*** SUPPLIED INFORMATION ***

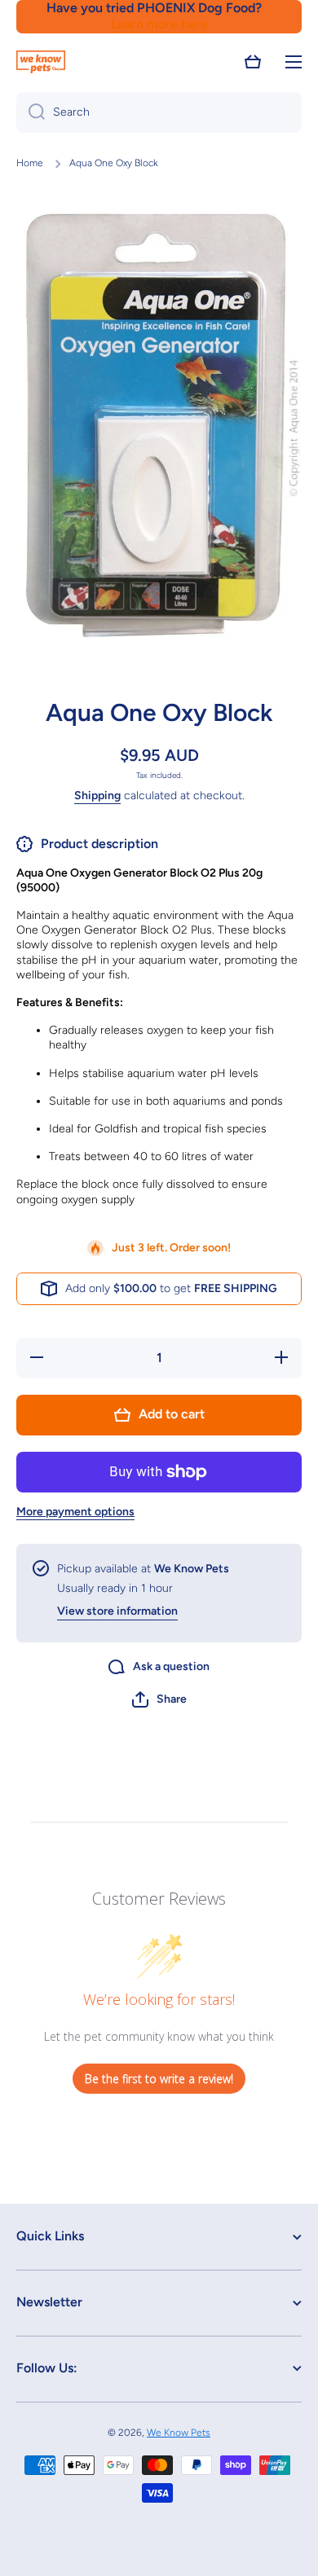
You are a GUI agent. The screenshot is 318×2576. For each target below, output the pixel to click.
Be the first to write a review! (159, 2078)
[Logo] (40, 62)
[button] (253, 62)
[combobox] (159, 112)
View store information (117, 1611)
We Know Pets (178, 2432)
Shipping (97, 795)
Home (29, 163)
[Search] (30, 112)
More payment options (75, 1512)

*** End of SUPPLIED INFORMATION ***

WHAT NEEDS TO BE DONE: In your copy, the listing above should appear word for word, with no images.

RESPONSE BELOW:
You are a GUI agent. The screenshot is 318×2576. For each target below, output the pixel to click.
Be the first to write a review! (159, 2078)
[Logo] (40, 62)
[button] (253, 62)
[combobox] (159, 112)
View store information (117, 1611)
We Know Pets (178, 2432)
Shipping (97, 795)
Home (29, 163)
[Search] (30, 112)
More payment options (75, 1512)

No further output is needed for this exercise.